Tuesday night in D.C. against the division-leading Washington Nationals had the potential to be a turning point for the second half of the season. Jonathon Niese was on fire, surrendering only one run off of a Tyler Moore homer in a seven-inning outing, Jordany Valdespin hit another ninth-inning three-run homer like it was his job to put the Mets up 3-2, and the team had a shot to move within five games of first place in the NL East.

Wouldn't that have been nice?

Rather, the Mets squandered two leads after Valdespin's go-ahead blast, eventually losing on a Tim Byrdak wild pitch in the bottom of the 10th. They are now only a mere two games above .500 and seven games behind first place.

But what makes Tuesday's loss the worst of the season is not the fact that the team blew two leads, not the fact that the game was tied up in the bottom of the 10th by soon-to-be Met killer Bryce Harper, but the fact that the loss was so devastatingly predictable.

The Mets played a strong seven or eight innings, albeit suffering from offensive futility at the hands of Ross Detwiler, teasing the fans with signs of how good they can really be by coming back and then blowing leads again and again with the worst bullpen in all of baseball.
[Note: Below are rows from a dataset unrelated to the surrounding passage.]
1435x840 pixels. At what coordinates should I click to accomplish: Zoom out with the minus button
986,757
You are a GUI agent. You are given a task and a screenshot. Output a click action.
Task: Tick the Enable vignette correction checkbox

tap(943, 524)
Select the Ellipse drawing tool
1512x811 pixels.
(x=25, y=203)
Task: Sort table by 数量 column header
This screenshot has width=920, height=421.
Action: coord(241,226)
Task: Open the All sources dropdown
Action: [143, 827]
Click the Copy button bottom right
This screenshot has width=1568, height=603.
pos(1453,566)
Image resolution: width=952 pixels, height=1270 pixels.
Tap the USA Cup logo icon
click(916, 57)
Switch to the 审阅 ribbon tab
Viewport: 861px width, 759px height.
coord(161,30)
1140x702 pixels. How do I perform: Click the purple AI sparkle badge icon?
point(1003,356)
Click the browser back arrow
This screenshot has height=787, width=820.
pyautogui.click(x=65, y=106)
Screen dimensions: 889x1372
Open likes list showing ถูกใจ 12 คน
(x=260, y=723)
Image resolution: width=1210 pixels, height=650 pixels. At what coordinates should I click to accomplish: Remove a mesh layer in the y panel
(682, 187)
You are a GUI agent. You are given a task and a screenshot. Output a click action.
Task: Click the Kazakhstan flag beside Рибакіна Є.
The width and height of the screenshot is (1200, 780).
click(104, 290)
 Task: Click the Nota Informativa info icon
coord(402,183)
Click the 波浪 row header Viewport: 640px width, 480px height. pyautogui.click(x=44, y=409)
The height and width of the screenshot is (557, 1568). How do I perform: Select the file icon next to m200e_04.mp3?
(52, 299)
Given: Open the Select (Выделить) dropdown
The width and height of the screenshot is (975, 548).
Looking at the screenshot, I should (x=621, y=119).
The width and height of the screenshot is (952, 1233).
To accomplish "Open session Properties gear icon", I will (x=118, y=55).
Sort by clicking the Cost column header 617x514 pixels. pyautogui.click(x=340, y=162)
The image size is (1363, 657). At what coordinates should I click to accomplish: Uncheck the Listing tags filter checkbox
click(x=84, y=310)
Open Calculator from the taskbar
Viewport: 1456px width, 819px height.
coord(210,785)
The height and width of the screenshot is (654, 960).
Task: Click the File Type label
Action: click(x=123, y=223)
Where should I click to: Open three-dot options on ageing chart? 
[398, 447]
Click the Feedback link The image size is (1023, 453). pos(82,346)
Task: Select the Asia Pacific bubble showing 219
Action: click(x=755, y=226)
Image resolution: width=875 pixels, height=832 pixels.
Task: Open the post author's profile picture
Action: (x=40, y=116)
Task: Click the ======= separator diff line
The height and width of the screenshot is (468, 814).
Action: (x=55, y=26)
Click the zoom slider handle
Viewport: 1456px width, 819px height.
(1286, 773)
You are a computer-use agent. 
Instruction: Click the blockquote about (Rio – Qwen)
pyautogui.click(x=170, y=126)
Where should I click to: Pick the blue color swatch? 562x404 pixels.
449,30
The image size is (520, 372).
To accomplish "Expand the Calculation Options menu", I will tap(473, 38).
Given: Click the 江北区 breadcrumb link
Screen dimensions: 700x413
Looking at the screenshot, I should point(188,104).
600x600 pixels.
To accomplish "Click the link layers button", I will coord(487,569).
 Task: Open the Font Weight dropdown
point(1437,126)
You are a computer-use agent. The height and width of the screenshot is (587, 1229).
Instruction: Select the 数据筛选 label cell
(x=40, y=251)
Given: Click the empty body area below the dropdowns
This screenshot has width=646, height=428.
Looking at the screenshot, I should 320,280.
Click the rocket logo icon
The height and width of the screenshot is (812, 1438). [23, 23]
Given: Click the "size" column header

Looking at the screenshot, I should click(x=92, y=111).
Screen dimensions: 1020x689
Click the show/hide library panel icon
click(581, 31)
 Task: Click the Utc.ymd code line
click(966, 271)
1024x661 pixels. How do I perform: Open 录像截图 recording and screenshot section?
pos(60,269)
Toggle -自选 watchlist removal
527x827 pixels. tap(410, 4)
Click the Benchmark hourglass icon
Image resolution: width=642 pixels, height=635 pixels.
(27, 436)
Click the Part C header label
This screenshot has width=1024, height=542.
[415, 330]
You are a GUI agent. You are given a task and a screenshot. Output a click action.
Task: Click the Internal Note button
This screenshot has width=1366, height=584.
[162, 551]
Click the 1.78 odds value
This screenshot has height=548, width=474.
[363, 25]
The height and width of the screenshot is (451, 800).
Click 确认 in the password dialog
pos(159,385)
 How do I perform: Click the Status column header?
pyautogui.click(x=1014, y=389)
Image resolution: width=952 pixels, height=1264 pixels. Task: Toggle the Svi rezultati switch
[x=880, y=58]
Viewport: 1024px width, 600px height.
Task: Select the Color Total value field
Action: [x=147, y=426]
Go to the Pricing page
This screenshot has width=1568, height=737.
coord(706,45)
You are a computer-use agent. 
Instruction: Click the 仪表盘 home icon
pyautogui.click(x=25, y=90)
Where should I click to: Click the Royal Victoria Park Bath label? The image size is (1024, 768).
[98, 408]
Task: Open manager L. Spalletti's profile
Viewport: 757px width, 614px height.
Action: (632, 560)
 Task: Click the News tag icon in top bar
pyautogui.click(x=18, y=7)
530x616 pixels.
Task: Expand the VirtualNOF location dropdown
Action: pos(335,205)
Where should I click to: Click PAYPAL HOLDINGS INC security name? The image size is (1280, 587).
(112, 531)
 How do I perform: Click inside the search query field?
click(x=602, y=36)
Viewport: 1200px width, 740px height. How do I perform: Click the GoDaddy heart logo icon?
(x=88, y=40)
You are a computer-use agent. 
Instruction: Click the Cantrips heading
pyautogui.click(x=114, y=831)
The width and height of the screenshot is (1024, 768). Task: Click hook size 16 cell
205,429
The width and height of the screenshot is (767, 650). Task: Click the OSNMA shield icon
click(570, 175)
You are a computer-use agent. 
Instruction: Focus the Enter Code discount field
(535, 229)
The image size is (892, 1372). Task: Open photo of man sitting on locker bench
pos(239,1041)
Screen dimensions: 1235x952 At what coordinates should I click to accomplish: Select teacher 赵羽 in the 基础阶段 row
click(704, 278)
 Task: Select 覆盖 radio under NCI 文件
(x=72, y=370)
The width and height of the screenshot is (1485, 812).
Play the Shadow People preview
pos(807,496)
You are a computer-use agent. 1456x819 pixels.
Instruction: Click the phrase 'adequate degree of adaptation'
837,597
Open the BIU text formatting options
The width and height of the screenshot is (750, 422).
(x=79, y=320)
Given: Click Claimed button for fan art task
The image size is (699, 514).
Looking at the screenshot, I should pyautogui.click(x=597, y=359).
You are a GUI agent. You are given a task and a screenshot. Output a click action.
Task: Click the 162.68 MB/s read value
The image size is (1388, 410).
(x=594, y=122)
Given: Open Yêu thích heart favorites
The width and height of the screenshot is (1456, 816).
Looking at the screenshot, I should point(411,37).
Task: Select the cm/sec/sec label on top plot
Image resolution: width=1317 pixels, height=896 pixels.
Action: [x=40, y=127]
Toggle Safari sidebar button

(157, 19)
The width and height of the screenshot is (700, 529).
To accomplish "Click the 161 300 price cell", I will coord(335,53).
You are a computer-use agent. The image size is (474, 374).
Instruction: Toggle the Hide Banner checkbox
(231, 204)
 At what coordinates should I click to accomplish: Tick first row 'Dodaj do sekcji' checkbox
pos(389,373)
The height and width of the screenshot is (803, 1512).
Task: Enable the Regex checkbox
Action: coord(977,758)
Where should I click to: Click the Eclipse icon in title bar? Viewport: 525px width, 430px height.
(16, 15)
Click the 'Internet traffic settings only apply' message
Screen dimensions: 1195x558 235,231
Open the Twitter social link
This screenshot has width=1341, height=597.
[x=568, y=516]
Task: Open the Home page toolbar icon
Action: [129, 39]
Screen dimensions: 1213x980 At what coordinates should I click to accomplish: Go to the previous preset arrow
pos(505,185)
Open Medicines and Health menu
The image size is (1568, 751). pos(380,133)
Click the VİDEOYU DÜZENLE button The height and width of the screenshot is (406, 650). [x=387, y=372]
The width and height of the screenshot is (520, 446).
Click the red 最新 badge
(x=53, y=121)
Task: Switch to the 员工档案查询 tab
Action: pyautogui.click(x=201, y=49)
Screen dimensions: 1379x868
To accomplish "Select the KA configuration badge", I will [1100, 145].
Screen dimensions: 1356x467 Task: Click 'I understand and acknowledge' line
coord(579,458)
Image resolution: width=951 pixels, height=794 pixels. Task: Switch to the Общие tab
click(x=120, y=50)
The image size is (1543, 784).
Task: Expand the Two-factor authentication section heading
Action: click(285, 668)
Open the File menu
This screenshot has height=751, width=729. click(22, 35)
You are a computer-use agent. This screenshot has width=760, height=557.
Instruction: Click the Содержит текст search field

This is a team that has the potential to win the division, make the playoffs and even win a series. But of course, the Mets don't need first place. They don't even need second place. What they do need is to stay within striking distance of that second Wild Card spot (which they are) and not let this breakout season go to waste by starting their second half with two straight sweeps.

Tuesday night was easily the worst loss of the season for the Mets, but the series can still prove to be a turning point. One close game to show the bullpen isn't so disastrous and one blowout to prove they still have some pop would be the perfect scenario, but just being able to leave Washington with two out of three would be good enough for me.